Suppose there is a Hermitian matrix $W\in\mathbb{C}^{mn\times mn}$ with size $mn\times mn$. Denote $W_{ij}$ as the submatrix with size $n\times n$ in the following position: \begin{equation} W=\begin{bmatrix} W_{11}& W_{12} &\cdots &W_{1m}\\ W_{21} &W_{22} &\cdots &W_{2m}\\ \vdots &\vdots &\ddots &\vdots \\ W_{m1}& W_{m2}& \cdots &W_{mm}\\ \end{bmatrix} \end{equation}
$W_{ij}$ is known to be Hermitian and positive semi-definite. What kind of condition can guarantee that $W$ is positive definite?

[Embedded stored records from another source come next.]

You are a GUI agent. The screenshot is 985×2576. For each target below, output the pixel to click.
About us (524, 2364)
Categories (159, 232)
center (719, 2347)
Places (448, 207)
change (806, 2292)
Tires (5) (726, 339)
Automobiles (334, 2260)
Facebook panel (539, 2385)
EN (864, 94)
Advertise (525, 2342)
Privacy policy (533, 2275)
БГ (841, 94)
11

Do we have some results like if $W_{ii}\succ \sum_{j\neq i}W_{ij} $ for each $i$, then $W$ is positive definite?
Yes, this is sufficient. Let $P_i=W_{ii}-\sum_{j\ne i}W_{ij}$. Then \begin{aligned} W=\,&\pmatrix{P_1\\ &P_2\\ &&\ddots\\ &&&\ddots\\ &&&&P_m}\\ &+\pmatrix{W_{12}&W_{12}\\ W_{12}&W_{12}\\ \\ \\ &&&&} +\pmatrix{W_{13}&&W_{13}\\ \\ W_{13}&&W_{13}\\ \\ &&&&}+\cdots +\pmatrix{\\ \\ \\ &&&W_{m-1,m}&W_{m-1,m}\\ &&&W_{m-1,m}&W_{m-1,m}}. \end{aligned} The first summand by assumption is positive definite, while each of the other summands is positive semidefinite, because it is, up to a permutation of rows and columns, equal to a Kronecker product of the form $$ \pmatrix{1&1\\ 1&1\\ &&0\\ &&&\ddots\\ &&&&0}\otimes W_{ij}. $$ Hence $W$ is positive definite.